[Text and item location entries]

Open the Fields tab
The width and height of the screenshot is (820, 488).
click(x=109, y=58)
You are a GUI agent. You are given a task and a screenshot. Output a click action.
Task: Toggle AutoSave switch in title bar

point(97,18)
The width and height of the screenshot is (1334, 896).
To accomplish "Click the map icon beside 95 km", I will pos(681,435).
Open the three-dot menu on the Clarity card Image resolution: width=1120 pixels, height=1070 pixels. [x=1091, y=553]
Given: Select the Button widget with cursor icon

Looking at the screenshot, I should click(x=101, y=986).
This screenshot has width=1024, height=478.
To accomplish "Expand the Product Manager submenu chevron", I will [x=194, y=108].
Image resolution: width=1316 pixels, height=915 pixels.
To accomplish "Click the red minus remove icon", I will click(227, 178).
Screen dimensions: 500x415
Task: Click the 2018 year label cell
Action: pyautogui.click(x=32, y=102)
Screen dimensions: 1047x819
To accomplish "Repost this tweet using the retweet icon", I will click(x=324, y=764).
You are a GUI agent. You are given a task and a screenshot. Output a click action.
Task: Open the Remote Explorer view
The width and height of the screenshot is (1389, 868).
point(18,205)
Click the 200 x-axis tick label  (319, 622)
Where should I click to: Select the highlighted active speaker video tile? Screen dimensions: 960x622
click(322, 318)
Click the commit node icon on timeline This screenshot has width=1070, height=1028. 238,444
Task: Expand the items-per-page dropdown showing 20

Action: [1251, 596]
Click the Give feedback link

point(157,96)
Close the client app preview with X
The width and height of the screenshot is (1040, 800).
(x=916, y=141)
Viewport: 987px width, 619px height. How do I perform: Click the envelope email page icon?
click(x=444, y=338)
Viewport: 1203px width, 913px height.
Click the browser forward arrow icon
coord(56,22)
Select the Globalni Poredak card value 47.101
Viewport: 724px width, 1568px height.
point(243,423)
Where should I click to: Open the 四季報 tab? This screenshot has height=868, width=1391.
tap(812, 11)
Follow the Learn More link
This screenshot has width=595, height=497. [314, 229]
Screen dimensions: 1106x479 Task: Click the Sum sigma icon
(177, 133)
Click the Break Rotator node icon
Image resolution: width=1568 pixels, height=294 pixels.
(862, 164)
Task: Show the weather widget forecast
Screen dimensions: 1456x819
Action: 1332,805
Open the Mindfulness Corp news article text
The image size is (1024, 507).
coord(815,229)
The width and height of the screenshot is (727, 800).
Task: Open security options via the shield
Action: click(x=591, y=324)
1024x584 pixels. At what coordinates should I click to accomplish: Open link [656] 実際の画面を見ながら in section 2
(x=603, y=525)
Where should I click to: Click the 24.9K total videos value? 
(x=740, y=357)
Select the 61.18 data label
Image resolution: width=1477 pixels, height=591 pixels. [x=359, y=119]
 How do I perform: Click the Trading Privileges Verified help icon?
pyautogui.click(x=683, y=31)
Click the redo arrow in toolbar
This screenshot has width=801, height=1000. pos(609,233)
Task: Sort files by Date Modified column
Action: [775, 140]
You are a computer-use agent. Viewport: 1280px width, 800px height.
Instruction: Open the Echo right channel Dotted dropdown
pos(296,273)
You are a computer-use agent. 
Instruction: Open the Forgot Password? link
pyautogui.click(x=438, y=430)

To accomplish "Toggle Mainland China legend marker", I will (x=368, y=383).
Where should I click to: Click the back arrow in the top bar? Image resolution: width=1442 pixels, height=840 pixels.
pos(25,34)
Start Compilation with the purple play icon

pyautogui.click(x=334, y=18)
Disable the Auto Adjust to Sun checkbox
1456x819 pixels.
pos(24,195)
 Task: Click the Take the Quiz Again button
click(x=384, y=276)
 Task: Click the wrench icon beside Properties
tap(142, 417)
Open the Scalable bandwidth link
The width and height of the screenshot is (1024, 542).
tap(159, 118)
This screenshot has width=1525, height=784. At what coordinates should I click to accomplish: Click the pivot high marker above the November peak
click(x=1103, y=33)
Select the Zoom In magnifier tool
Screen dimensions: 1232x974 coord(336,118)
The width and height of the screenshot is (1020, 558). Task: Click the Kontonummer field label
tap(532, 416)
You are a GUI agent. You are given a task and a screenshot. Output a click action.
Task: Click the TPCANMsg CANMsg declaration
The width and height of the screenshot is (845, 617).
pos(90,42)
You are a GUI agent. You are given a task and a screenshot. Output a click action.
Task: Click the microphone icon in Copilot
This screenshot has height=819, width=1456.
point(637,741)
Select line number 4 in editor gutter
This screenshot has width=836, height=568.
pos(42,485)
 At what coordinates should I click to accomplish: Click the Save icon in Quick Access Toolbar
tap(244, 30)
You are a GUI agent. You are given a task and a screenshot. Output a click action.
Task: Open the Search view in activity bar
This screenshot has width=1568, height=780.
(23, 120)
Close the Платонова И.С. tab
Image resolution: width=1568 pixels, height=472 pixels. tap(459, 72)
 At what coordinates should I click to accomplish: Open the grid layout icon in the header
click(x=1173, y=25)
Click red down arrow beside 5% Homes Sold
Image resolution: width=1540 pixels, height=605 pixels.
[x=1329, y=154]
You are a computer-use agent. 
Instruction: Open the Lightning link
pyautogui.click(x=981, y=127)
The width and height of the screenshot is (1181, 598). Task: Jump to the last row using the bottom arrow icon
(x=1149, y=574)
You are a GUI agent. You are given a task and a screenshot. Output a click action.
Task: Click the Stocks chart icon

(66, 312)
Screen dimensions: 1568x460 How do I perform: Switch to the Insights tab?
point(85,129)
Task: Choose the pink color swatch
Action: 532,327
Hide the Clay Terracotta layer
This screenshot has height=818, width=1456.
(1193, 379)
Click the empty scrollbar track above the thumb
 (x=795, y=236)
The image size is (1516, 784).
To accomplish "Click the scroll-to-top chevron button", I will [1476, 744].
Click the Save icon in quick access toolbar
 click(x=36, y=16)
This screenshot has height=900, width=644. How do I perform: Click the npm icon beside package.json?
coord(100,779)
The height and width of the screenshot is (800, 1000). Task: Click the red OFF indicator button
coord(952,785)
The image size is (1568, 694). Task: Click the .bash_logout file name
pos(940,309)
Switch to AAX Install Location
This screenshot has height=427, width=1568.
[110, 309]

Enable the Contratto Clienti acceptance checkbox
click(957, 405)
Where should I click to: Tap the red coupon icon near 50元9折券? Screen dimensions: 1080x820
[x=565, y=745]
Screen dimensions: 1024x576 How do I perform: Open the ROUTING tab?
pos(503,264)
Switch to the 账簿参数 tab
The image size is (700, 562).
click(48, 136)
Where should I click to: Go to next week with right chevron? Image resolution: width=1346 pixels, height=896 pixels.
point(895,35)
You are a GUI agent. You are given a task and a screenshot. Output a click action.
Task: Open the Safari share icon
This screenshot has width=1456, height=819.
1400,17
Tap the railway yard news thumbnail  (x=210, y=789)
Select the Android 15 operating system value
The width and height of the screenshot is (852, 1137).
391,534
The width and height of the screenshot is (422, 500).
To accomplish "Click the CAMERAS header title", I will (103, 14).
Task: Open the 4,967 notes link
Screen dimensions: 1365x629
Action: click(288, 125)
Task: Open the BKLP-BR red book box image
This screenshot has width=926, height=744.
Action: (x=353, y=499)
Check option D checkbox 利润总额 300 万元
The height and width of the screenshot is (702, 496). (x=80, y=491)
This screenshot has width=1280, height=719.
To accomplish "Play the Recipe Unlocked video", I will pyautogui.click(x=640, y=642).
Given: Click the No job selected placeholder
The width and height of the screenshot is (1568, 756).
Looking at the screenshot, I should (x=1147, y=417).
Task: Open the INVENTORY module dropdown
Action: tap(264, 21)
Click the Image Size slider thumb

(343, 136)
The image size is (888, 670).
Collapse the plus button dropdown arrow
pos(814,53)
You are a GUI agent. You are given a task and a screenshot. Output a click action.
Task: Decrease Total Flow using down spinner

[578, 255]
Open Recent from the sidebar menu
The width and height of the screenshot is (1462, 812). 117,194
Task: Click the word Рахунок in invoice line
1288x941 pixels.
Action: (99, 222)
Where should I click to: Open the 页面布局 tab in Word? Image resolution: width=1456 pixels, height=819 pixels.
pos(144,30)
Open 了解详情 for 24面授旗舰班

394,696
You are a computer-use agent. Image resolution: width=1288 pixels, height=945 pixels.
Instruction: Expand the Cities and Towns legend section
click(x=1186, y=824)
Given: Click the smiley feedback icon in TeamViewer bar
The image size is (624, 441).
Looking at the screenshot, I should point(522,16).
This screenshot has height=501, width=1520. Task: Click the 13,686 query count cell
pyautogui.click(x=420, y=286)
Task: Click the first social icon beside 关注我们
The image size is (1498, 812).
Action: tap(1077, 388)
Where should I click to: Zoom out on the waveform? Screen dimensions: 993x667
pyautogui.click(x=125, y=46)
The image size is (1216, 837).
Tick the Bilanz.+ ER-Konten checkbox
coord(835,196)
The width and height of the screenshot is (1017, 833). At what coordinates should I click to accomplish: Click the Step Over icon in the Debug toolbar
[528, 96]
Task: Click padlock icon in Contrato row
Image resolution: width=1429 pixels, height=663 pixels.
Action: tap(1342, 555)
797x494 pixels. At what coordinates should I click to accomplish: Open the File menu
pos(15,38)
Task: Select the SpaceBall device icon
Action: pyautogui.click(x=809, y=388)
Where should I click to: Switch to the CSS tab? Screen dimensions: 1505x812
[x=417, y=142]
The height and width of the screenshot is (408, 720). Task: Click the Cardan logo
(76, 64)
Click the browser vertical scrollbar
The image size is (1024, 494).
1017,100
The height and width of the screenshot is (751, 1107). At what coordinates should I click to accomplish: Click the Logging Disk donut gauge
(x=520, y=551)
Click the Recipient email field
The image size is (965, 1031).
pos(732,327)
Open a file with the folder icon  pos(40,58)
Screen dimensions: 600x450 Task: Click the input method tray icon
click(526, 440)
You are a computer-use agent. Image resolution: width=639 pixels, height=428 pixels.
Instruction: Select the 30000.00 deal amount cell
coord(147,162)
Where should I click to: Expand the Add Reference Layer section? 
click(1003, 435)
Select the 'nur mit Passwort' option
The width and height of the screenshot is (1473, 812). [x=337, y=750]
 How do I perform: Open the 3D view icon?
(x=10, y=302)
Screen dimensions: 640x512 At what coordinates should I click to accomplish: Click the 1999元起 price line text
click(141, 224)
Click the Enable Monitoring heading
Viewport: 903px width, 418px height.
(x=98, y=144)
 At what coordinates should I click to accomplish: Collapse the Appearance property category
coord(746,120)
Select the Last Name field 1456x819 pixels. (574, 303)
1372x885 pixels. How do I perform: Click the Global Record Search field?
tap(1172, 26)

> WHAT NEEDS TO BE DONE
Rewrite the records from their start through the line containing "Action: pyautogui.click(x=32, y=102)", substituting "symbol" for every "icon" and changing nothing else.

> OUTPUT OF THE EXERCISE
Open the Fields tab
The width and height of the screenshot is (820, 488).
click(x=109, y=58)
You are a GUI agent. You are given a task and a screenshot. Output a click action.
Task: Toggle AutoSave switch in title bar

point(97,18)
The width and height of the screenshot is (1334, 896).
To accomplish "Click the map symbol beside 95 km", I will pos(681,435).
Open the three-dot menu on the Clarity card Image resolution: width=1120 pixels, height=1070 pixels. [x=1091, y=553]
Given: Select the Button widget with cursor symbol

Looking at the screenshot, I should click(x=101, y=986).
This screenshot has width=1024, height=478.
To accomplish "Expand the Product Manager submenu chevron", I will [x=194, y=108].
Image resolution: width=1316 pixels, height=915 pixels.
To accomplish "Click the red minus remove symbol", I will click(227, 178).
Screen dimensions: 500x415
Task: Click the 2018 year label cell
Action: pyautogui.click(x=32, y=102)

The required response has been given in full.